Physical examination in a complicated hiatal hernia may reveal the following:

  • Pyrexia

  • Tachycardia

  • Hypotension

  • Tachypnea

  • Altered mental status

  • Some, or all, of the signs elicited with noncomplicated hiatal hernia.

Primary investigation

It is imperative that overuse of diagnostic modalities does not occur in these patients, as delay in treatment is associated with poor outcomes.[1]

A chest x-ray is a simple and inexpensive test and is indicated as the first test in all symptomatic patients.[1] Patients with hiatal hernia may have a retrocardiac air bubble in the intrathoracic portion of the stomach.

An upper gastrointestinal fluoroscopy with oral contrast is the key test for hiatal hernia, as it will delineate the anatomy and provide a qualitative assessment of esophageal motility.[17][18]​​ It is indicated as a primary test in patients with moderate or severe symptoms. Fluoroscopy may be performed with a barium esophagram, but an upper gastrointestinal series evaluation is recommended if the hernia is large for a complete assessment of the stomach.[17][Figure caption and citation for the preceding image starts]: Type IV paraesophageal hiatus hernia: (A) Frontal chest x-ray revealing a large intrathoracic gastric bubble (arrows); (B) Air-fluid level confirming intrathoracic gastric contents on the right lateral decubitus chest x-ray (arrow)BMJ Case Reports 2009 [doi:10.1136/bcr.06.2008.0302]; copyright@2009 by the BMJ Publishing Group [Citation ends].com.bmj.content.model.Caption@5c42a5c9

Subsequent tests

Endoscopy

Patients with moderate-to-severe reflux symptoms should undergo endoscopy to check for the presence of esophagitis and/or esophageal dysplasia; this information can help the clinician decide which therapy to pursue.[6]​ An esophago-gastro-duodenoscopy also can provide information on the anatomy of the hiatal hernia, although endoscopic anatomy sometimes can be misleading.

CT or MRI

CT scan or MRI is indicated when the diagnosis is not clear, other pathology is suspected, or when planning surgical intervention.[1] These investigations provide 3-dimensional reconstruction of the anatomy and thus determine whether organs other than the stomach have migrated into the chest.

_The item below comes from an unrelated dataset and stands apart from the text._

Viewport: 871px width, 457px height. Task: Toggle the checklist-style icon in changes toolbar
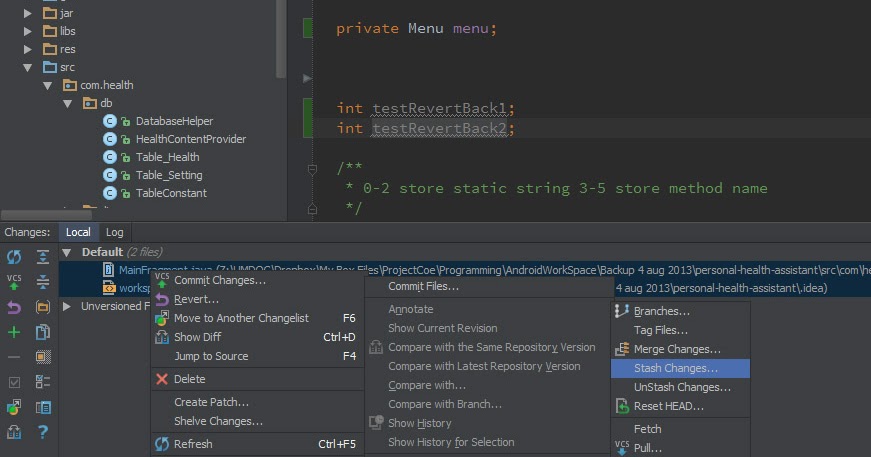tap(43, 382)
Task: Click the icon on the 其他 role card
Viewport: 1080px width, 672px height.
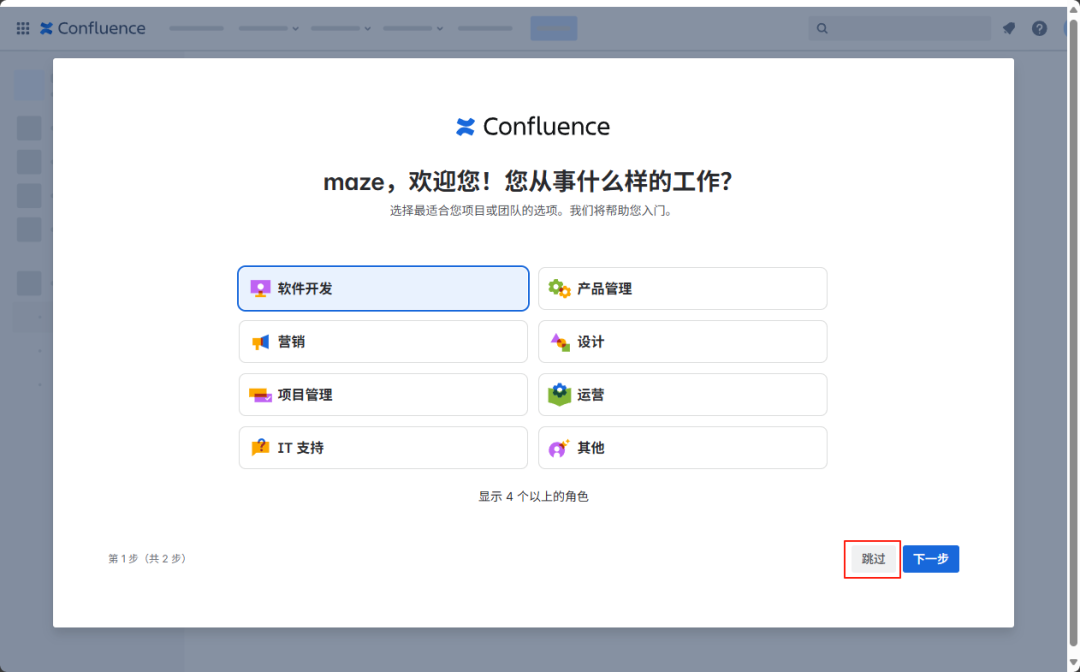Action: coord(559,447)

Esophageal manometry and pH monitoring

Esophageal manometry and pH monitoring are indicated in patients with hiatal hernia and atypical symptoms, dysphagia, and/or when additional confirmation of the diagnosis is required.[19] A typical double hump pattern is seen on manometry. High resolution manometry (HRM) should be utilized as it can demonstrate various anatomic landmarks, such as the level of the diaphragmatic crura or the location of the lower esophageal sphincter. Calculating the size of a sliding component of a hiatal hernia is also possible with HRM.[1]

Abnormal pH monitoring results are seen with larger hiatal hernias. While this is not a necessary investigation for the diagnosis of hiatal hernia, it is useful when evaluating the need for antireflux surgery in addition to hernia repair.[1][20]